# How to complete this task
In the listing below, find the line containing "For every named" and the line containing "Contacts (225, 1614)". Repeat exactly those two lines and every line between them, nothing more.

# Records shown
__________________________________________________
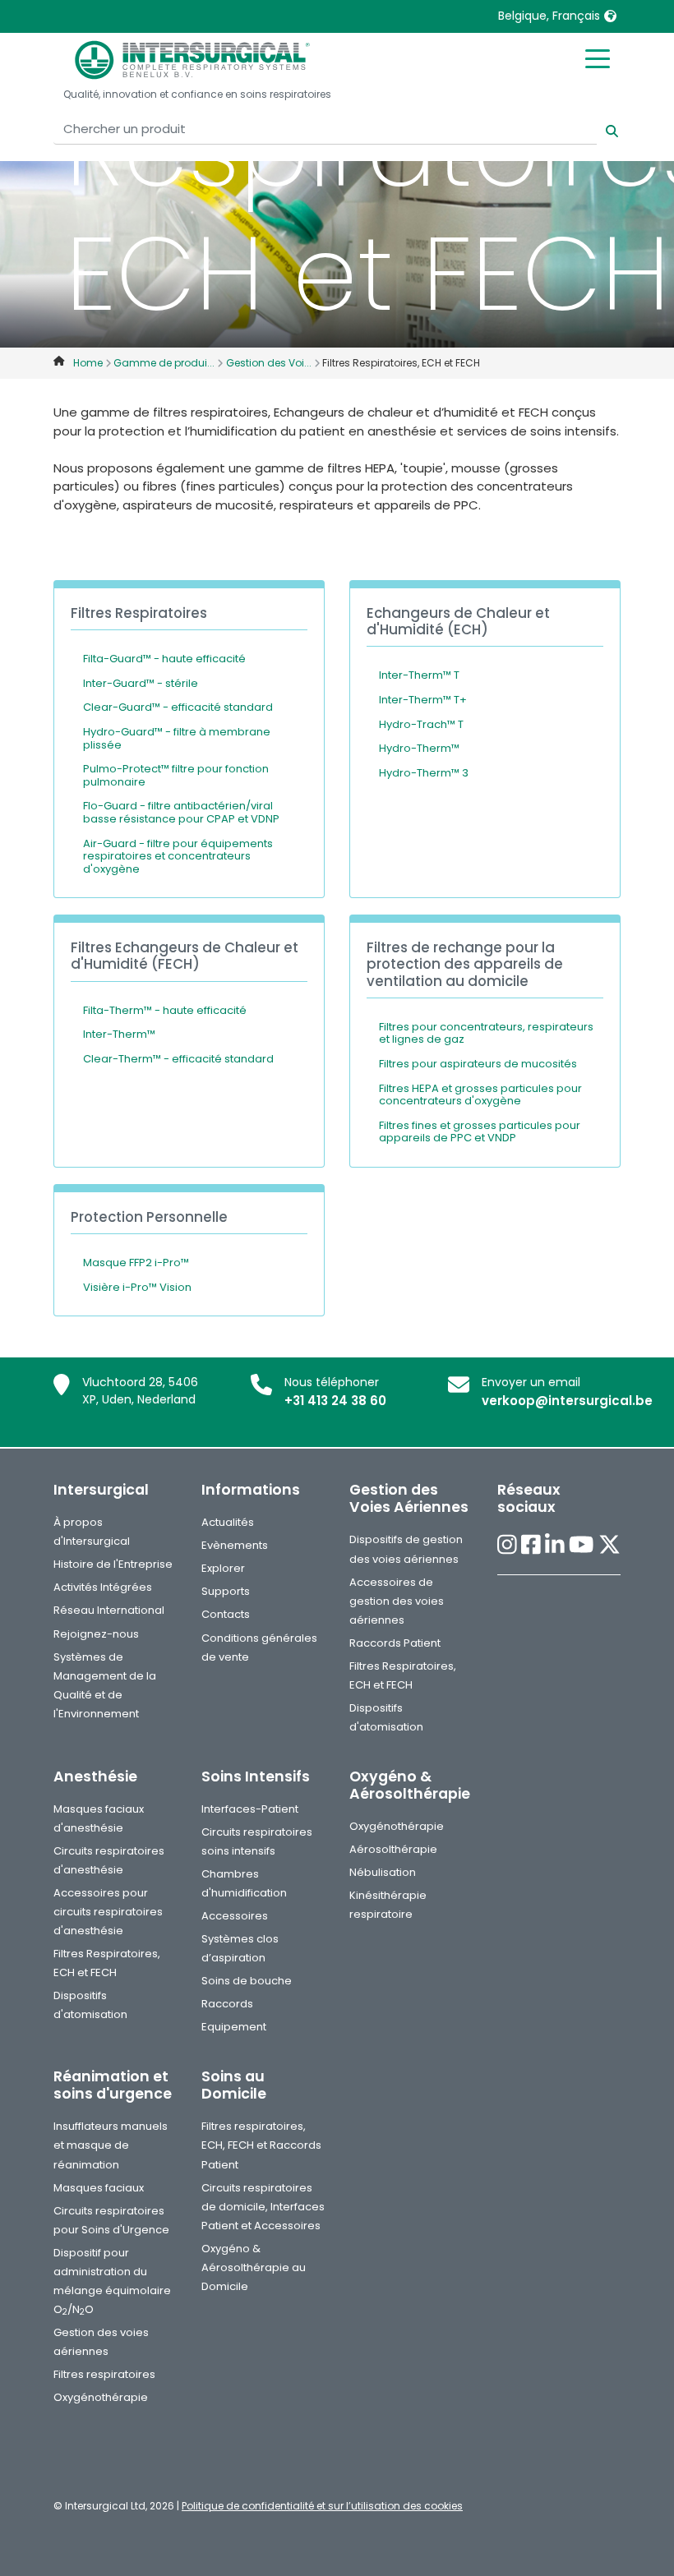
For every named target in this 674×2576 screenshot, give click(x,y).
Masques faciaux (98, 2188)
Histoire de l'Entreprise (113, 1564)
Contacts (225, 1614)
__________________________________________________
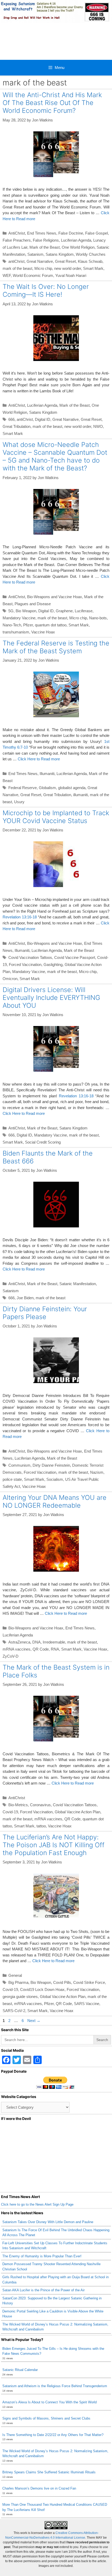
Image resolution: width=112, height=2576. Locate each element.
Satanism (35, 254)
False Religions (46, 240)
__________________________________________________
# Task result
For every named target in this 674×2576 screenshot, give click(x,y).
Masques faciaux (98, 2188)
Histoire de l'Entreprise (113, 1564)
Contacts (225, 1614)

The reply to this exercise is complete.